## What to produce
If a line in the records below contains "information", copy that line.

## Exercise data
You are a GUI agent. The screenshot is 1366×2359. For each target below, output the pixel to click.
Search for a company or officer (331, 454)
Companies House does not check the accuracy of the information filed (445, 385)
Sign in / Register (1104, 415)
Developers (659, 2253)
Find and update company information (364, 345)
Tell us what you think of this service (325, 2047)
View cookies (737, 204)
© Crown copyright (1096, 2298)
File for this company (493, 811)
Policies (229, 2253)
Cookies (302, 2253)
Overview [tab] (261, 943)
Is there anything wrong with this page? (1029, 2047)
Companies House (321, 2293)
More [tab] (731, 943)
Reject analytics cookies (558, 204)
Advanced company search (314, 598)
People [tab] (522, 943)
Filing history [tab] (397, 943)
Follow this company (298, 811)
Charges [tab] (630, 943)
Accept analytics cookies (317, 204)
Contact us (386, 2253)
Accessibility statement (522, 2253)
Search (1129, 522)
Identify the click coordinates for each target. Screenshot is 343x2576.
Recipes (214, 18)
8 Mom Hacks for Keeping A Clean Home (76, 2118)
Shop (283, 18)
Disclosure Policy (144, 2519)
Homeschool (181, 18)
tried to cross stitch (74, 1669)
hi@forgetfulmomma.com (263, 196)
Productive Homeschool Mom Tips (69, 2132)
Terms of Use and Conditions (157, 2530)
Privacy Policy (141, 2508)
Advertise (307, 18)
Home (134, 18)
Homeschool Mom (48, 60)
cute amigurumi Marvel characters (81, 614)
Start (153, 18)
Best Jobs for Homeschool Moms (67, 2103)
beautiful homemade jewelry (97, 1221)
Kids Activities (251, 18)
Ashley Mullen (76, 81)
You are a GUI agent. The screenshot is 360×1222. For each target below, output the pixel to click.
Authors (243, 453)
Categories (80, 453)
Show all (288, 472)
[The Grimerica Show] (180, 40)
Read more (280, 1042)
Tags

## Output below
Companies House does not check the accuracy of the information filed (445, 385)
Find and update company information (364, 345)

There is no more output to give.